Material shown:
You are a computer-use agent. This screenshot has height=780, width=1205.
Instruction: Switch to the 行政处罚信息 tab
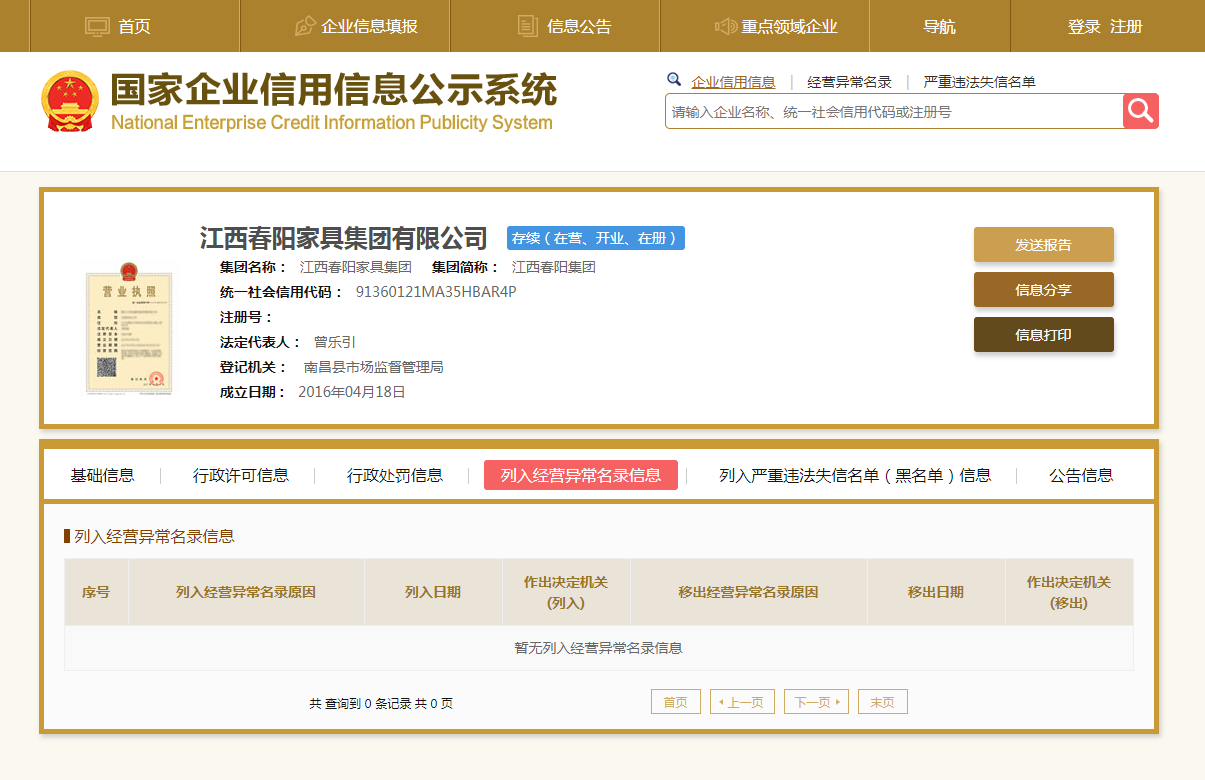click(394, 476)
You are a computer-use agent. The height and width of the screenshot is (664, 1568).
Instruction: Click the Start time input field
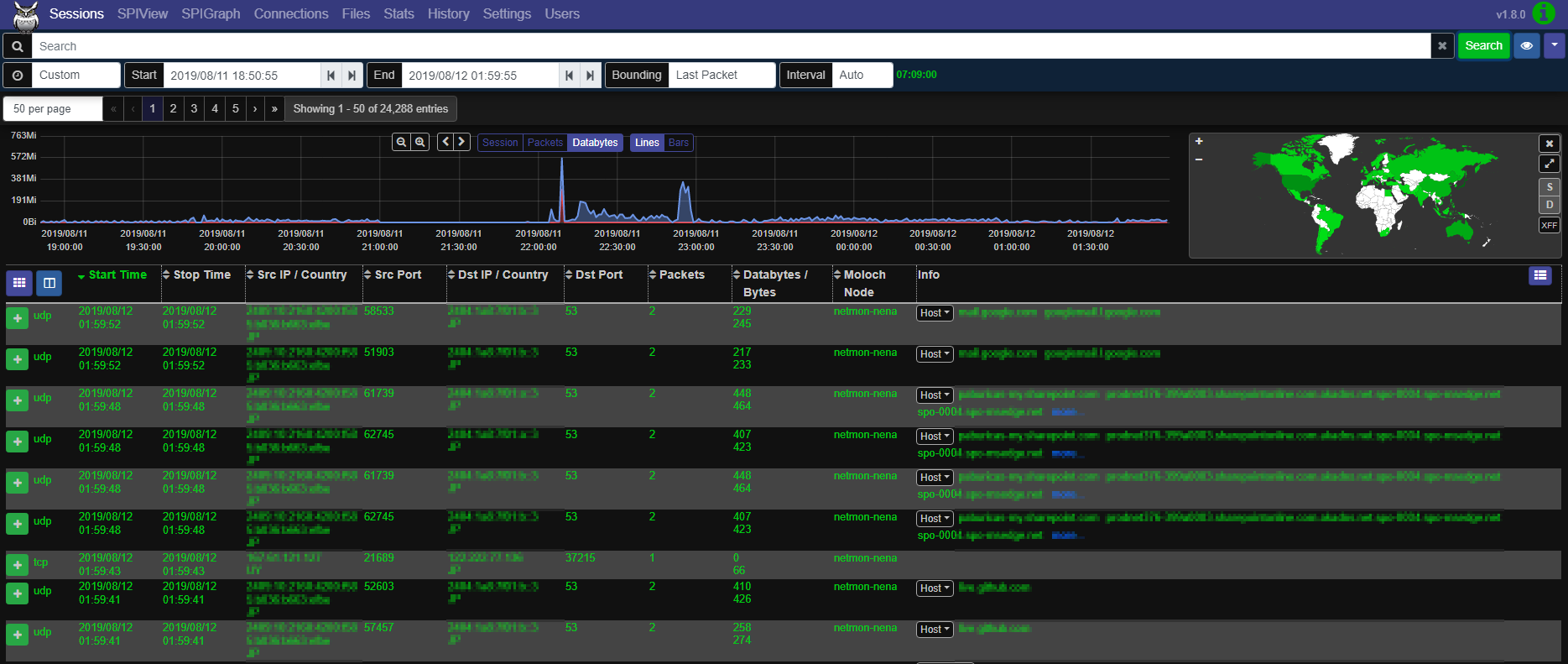pyautogui.click(x=242, y=76)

Description of the task:
Lines from the one that contains "You are a computer-use agent. The" through the last line of the data above are to be extracted exactly, with no pictures and no other lines.

Response area:
You are a computer-use agent. The height and width of the screenshot is (664, 1568).
Instruction: Click the Start time input field
pyautogui.click(x=242, y=76)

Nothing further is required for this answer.